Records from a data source
╭──

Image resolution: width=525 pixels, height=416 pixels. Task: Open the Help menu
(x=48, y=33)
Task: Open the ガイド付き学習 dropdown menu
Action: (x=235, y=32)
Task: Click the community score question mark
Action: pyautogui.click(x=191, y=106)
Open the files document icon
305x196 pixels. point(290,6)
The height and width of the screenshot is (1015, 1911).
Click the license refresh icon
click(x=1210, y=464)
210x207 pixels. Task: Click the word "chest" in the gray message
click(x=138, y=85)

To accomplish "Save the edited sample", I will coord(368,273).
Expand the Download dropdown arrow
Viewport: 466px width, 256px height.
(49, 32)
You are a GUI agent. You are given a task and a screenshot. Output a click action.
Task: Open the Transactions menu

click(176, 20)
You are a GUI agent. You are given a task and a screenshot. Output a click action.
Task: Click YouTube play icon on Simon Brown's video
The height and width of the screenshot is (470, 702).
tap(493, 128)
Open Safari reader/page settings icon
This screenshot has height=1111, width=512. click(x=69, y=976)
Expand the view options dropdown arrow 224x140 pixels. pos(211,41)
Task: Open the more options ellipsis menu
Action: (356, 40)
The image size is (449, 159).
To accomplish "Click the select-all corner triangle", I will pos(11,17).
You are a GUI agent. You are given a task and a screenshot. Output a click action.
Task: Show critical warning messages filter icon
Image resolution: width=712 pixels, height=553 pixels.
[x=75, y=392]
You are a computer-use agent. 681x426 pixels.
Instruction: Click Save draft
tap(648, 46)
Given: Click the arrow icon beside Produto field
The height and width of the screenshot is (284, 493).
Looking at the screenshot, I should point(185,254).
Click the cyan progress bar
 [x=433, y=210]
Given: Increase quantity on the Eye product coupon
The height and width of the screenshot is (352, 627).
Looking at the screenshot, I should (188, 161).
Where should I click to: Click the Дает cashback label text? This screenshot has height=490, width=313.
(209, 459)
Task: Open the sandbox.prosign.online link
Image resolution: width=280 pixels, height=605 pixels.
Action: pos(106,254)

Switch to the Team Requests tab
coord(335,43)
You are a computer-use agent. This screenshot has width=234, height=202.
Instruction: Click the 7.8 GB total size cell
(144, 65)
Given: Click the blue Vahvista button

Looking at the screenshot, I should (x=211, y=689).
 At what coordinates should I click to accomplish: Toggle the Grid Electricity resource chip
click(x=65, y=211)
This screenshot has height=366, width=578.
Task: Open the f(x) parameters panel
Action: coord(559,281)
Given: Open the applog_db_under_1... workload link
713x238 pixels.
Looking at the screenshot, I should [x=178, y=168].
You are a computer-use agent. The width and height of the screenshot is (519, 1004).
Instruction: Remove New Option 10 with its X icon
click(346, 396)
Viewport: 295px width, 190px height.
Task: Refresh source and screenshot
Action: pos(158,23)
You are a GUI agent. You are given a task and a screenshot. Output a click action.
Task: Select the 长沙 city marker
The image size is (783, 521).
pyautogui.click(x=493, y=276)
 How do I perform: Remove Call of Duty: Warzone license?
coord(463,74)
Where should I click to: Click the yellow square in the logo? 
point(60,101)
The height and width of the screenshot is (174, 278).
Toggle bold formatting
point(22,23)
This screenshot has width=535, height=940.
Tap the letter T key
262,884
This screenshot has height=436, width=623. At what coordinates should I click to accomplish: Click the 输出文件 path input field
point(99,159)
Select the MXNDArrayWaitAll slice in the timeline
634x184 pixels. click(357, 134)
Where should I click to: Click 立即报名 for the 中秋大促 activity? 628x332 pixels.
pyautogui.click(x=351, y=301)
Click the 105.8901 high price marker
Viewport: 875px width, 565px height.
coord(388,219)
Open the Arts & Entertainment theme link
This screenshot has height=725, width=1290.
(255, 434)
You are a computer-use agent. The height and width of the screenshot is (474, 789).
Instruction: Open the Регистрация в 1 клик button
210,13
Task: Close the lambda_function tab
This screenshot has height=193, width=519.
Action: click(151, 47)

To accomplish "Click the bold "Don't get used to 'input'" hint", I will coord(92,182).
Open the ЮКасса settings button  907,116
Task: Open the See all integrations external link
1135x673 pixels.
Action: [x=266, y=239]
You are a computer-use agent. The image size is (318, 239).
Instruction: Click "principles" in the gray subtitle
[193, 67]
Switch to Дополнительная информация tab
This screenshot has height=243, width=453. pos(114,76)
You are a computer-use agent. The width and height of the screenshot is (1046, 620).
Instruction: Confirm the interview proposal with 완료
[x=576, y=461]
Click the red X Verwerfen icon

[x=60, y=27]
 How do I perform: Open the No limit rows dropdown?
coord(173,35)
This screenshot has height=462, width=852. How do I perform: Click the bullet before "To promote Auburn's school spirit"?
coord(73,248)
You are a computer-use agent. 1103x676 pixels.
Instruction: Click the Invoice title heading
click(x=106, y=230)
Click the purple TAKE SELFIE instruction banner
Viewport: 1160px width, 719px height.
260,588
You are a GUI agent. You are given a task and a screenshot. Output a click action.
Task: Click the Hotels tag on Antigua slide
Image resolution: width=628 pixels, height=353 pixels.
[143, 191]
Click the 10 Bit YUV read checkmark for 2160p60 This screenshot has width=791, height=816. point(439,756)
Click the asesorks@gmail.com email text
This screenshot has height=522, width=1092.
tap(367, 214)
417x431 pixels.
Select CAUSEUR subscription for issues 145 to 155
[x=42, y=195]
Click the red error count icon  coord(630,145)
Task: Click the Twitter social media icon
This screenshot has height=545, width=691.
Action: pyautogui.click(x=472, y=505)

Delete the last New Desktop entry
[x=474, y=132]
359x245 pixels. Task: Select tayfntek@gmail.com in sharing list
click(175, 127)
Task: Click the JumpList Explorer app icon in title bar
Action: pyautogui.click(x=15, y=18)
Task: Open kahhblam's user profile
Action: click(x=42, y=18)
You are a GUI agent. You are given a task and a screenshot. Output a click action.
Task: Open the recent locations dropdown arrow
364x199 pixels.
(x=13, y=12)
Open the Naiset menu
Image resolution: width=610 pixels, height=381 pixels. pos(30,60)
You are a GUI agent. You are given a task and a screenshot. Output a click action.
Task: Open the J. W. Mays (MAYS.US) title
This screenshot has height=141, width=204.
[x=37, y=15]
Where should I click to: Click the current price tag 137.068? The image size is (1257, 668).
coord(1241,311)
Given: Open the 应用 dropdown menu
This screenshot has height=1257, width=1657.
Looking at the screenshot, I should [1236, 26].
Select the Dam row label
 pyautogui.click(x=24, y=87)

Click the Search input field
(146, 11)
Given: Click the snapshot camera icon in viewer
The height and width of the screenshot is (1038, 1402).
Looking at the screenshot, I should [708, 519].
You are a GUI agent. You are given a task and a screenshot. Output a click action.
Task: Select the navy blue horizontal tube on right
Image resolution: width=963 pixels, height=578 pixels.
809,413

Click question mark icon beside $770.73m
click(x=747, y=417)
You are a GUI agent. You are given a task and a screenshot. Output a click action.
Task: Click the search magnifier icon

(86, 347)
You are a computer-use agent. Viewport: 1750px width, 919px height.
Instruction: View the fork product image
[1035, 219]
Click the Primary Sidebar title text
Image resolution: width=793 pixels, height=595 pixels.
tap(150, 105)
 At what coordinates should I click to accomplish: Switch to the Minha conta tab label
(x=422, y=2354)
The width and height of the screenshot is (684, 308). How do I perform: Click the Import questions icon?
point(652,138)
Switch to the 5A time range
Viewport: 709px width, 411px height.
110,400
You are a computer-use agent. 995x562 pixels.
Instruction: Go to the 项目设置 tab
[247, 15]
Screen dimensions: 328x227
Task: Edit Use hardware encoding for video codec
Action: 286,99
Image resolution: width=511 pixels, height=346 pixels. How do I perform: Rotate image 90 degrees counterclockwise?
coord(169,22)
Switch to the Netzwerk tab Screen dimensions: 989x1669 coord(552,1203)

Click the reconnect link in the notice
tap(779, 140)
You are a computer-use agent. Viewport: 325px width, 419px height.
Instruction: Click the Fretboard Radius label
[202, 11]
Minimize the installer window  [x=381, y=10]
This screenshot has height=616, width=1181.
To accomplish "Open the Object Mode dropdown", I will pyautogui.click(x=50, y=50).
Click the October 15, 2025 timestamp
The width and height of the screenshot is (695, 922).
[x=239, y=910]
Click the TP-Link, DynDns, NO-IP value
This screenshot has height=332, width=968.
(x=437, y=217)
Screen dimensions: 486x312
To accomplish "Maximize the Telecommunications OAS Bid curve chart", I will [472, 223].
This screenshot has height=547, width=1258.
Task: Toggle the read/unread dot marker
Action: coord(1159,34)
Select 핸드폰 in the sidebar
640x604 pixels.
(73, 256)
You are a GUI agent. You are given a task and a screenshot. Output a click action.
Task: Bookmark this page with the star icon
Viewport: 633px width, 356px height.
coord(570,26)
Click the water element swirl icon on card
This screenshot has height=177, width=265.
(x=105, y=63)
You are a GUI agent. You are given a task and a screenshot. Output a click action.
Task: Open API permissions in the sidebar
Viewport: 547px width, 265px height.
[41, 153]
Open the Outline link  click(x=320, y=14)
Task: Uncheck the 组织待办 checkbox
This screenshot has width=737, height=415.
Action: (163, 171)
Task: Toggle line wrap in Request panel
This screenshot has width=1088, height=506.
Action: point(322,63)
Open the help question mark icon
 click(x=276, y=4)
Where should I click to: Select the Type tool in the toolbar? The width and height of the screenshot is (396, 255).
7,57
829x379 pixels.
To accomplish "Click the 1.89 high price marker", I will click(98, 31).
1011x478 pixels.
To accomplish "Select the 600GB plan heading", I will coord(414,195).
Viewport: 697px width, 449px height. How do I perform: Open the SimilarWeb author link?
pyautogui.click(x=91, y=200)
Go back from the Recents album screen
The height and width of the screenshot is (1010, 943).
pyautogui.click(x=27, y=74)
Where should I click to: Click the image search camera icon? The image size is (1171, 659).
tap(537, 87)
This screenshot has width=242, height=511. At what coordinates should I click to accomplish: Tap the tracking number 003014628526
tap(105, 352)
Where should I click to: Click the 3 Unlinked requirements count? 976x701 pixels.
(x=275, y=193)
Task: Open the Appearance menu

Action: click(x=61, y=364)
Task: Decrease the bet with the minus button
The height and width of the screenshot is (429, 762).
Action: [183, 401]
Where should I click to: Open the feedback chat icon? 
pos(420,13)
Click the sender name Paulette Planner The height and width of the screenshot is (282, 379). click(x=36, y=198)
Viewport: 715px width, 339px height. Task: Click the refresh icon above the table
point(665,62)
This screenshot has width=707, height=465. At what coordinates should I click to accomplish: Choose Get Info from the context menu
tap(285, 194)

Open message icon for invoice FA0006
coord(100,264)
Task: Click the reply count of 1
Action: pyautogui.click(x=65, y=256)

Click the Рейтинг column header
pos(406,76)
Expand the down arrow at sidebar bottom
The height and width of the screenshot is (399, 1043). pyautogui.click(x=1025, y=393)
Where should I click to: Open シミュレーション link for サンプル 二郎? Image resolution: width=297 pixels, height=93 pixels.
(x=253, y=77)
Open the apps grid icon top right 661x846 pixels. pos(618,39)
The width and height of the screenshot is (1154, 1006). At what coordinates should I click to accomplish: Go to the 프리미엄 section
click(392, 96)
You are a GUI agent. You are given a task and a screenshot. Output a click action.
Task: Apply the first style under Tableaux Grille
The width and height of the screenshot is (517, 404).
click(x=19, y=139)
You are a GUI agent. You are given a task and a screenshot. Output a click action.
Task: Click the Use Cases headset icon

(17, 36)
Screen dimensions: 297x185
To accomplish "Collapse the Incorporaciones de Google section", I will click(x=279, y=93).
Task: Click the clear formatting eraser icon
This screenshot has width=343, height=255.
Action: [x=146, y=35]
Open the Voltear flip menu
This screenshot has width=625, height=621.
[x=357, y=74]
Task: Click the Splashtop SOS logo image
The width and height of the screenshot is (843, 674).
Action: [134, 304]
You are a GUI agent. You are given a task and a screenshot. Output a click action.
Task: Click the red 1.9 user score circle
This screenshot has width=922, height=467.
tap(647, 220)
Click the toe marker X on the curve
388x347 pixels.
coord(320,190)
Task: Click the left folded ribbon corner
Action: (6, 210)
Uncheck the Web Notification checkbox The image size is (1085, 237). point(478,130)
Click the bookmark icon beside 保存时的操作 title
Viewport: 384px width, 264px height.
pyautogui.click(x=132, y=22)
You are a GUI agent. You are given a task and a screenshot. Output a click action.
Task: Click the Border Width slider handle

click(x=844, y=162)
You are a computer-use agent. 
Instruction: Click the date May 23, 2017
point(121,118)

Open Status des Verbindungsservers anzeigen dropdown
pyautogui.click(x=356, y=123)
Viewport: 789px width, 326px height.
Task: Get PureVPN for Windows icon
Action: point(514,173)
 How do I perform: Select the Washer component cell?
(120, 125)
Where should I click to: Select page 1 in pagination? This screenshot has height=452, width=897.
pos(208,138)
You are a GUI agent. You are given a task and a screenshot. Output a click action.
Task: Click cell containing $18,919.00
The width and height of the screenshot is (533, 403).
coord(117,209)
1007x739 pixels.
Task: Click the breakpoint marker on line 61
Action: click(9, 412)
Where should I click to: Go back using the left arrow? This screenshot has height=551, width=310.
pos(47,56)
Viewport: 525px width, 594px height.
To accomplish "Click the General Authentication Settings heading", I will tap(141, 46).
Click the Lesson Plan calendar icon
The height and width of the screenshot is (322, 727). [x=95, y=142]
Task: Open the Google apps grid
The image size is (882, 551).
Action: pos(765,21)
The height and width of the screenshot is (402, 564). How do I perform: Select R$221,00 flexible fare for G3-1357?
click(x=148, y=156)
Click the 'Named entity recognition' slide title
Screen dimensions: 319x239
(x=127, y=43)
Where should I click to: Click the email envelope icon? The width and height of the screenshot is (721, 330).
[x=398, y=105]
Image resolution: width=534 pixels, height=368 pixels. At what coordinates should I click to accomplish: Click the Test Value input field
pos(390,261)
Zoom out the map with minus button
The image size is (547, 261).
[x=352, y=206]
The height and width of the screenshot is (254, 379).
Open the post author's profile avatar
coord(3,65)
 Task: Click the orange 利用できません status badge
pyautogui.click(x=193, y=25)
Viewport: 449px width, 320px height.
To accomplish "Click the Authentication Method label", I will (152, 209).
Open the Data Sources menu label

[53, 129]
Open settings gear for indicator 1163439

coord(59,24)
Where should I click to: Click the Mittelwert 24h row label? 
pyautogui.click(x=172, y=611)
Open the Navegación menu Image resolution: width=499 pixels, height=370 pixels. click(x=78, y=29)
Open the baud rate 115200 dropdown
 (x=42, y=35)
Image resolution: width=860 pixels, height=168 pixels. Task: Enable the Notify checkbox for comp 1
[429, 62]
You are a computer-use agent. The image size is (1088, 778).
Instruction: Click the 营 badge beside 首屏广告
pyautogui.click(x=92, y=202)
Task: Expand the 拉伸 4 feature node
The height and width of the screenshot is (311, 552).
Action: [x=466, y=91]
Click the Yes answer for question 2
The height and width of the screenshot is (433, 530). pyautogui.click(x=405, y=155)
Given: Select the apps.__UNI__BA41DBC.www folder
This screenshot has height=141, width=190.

╰──

Exercise prompt
Work through the data above line by line and give the number of lines in which "apps" occurs. Add nothing else.

Written response
3